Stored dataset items
-=-=-
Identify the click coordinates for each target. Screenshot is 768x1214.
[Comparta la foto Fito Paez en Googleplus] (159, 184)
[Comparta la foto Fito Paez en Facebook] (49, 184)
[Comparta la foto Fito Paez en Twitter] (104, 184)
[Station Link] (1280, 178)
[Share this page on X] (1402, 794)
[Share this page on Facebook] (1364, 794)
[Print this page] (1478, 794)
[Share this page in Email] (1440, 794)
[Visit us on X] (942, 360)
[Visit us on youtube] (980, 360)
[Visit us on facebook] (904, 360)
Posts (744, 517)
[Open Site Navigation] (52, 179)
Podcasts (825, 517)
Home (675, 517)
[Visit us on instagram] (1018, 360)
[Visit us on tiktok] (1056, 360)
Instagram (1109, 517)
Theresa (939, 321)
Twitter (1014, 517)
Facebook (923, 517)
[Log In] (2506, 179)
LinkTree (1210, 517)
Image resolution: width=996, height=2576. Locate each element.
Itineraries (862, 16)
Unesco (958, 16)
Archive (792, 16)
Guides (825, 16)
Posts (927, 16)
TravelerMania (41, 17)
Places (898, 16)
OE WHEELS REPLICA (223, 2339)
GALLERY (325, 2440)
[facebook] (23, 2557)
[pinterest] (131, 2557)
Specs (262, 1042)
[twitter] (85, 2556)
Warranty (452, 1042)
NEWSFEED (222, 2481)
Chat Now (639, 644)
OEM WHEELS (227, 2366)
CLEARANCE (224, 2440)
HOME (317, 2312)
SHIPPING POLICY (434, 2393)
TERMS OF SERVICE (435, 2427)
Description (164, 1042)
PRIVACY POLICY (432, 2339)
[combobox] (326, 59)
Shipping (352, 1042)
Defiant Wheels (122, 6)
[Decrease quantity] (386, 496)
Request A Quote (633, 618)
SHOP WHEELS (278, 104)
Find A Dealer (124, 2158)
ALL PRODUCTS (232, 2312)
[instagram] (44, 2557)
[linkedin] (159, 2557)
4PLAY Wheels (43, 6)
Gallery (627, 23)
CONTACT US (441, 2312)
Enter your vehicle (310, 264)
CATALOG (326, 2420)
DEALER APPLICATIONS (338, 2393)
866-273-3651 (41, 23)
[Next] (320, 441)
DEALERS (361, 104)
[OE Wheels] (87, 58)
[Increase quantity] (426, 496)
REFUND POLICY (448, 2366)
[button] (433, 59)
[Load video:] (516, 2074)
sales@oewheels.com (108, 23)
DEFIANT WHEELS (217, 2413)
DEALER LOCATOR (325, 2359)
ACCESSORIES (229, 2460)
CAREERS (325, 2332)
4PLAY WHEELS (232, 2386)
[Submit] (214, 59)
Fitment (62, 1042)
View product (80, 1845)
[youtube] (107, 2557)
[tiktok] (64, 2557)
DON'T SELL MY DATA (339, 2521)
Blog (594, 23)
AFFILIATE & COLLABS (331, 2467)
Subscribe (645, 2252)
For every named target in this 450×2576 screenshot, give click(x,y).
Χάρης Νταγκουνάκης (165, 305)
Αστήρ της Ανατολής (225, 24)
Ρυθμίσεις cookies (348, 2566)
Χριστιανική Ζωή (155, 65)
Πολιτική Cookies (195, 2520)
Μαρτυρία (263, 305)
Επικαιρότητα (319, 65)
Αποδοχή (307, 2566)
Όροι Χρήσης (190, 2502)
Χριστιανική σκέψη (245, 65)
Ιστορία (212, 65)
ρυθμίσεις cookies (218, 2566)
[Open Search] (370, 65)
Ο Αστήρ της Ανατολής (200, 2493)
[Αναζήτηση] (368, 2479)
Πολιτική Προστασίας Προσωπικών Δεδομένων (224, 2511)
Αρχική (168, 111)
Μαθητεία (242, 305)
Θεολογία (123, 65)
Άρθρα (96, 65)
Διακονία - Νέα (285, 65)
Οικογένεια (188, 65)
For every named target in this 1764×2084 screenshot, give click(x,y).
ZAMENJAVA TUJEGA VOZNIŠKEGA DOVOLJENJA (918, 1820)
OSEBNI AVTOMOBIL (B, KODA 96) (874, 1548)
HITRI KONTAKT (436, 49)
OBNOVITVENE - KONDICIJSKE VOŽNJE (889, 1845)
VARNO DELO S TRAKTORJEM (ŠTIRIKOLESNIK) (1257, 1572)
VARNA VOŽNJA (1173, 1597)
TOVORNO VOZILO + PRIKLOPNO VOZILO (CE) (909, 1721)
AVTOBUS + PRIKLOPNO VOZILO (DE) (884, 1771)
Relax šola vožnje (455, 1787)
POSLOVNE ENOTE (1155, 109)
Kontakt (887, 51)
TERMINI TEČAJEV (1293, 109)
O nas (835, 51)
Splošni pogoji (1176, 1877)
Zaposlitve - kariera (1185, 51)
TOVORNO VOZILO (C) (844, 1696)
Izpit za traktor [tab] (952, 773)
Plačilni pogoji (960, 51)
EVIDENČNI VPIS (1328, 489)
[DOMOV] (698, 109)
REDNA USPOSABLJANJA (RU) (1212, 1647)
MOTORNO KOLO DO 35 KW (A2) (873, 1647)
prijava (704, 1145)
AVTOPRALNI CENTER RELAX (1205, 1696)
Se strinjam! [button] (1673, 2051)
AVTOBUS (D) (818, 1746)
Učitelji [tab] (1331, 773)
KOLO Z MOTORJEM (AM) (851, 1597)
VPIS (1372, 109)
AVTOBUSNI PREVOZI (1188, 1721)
-=-=-
**AIM OF THE TASK:** Retype the portion of the data above that starts on the line with "[combobox] (326, 59)" and finishes on the line with "View product (80, 1845)", including both of those lines.

**ANSWER TO THIS EXERCISE:**
[combobox] (326, 59)
Shipping (352, 1042)
Defiant Wheels (122, 6)
[Decrease quantity] (386, 496)
Request A Quote (633, 618)
SHOP WHEELS (278, 104)
Find A Dealer (124, 2158)
ALL PRODUCTS (232, 2312)
[instagram] (44, 2557)
[linkedin] (159, 2557)
4PLAY Wheels (43, 6)
Gallery (627, 23)
CONTACT US (441, 2312)
Enter your vehicle (310, 264)
CATALOG (326, 2420)
DEALER APPLICATIONS (338, 2393)
866-273-3651 (41, 23)
[Next] (320, 441)
DEALERS (361, 104)
[OE Wheels] (87, 58)
[Increase quantity] (426, 496)
REFUND POLICY (448, 2366)
[button] (433, 59)
[Load video:] (516, 2074)
sales@oewheels.com (108, 23)
DEFIANT WHEELS (217, 2413)
DEALER LOCATOR (325, 2359)
ACCESSORIES (229, 2460)
CAREERS (325, 2332)
4PLAY WHEELS (232, 2386)
[Submit] (214, 59)
Fitment (62, 1042)
View product (80, 1845)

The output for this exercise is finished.